Protein is continually broken down and remade in our bodies. Of the 20 amino acids that make up the body 11 amino acids can be made by our bodies when we need them but the remaining nine amino acids cannot be made and must be consumed in foods. These are called "essential amino acids." We call them "essential" because they must be consumed in foods. The remaining amino acids are called "non-essential," but they are still essential to the human body.
Breast milk is rich in amino acids including the essential amino acids, and has an ideal amino acid composition (see diagram). Breast milk has an amino acid score of 100%. That is why a newborn child can grow healthily consuming only breast milk.

Amino Acid Profile of Proteins in Breast Milk
Yamaguchi et al., Food Reviews International, 14, 178, 1998


Traditional Diets Show our Ancestors' Wisdom

Rice is a staple of the Japanese diet and contains 7% protein. Wheat is a staple of North American and European diets and contains 11% protein. However, rice and wheat have different amino acid profiles.
Rice is slightly deficient in lysine, while legumes are rich in lysine. Conversely, legumes are low in methionine, an amino acid that is abundant in rice.
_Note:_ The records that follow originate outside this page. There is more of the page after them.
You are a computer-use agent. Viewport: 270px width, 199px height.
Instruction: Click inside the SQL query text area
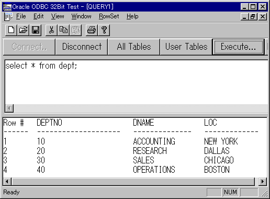tap(137, 82)
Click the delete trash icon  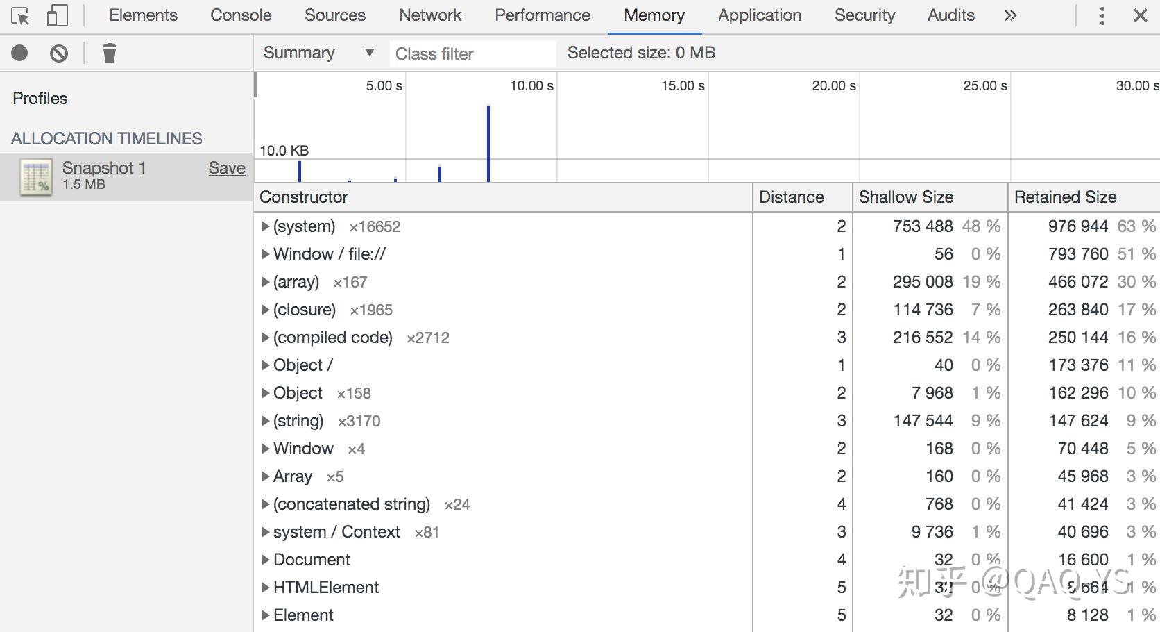point(109,53)
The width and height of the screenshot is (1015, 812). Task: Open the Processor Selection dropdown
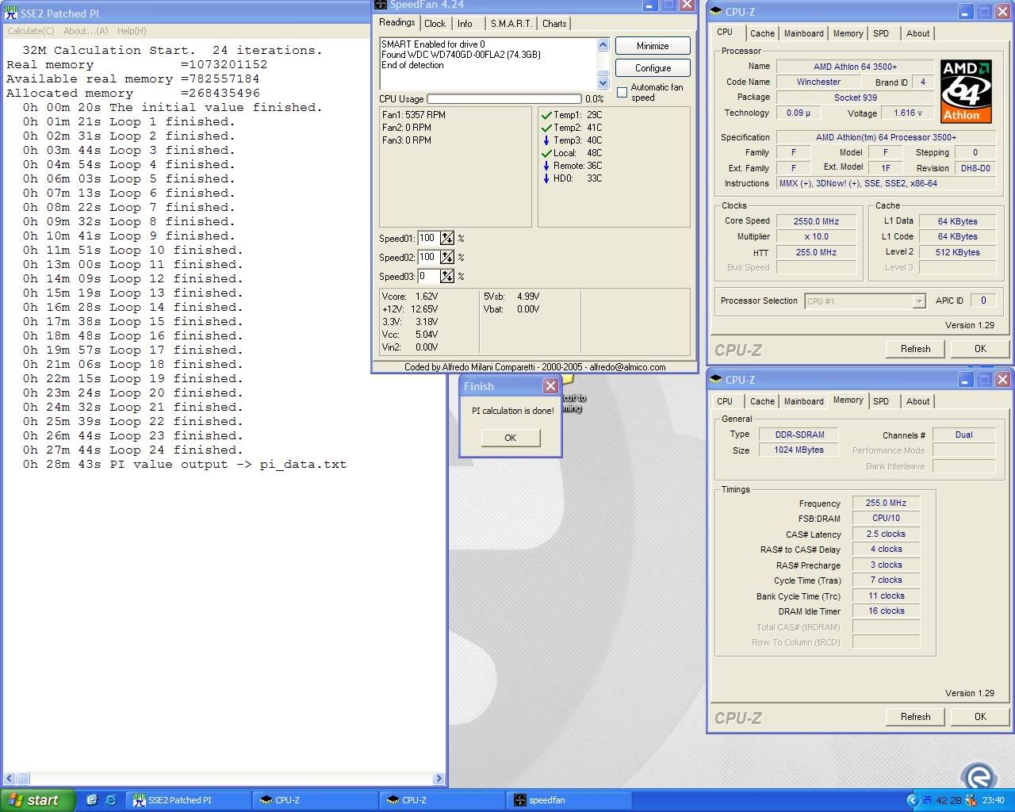point(918,301)
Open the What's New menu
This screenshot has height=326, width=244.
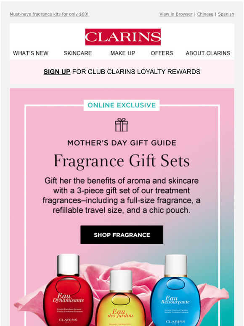[31, 53]
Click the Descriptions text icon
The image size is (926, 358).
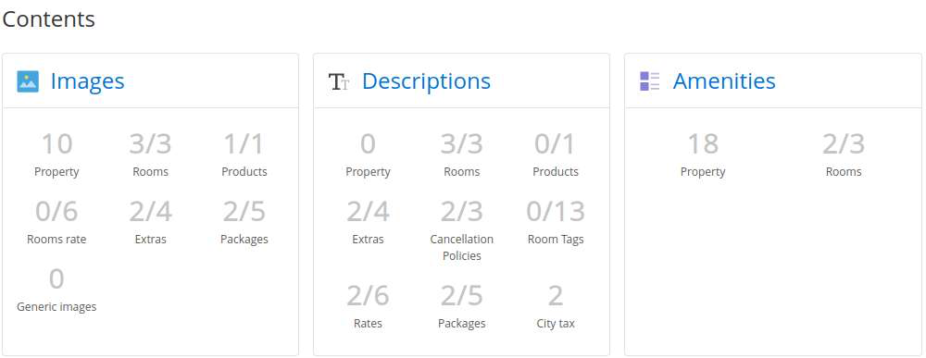pos(339,81)
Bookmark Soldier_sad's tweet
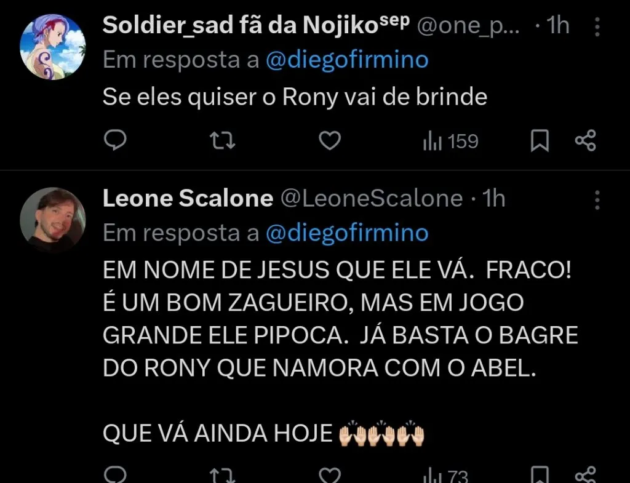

This means that eating both soy products, such as miso and tofu, and rice is ideal for getting the essential amino acids.
Wheat is low in the essential amino acids lysine, methionine, and threonine, which can be supplemented by consuming meat and dairy products that are rich in these amino acids.
Around the world we find that traditional diets reflect the health insights and wisdom of our ancestors.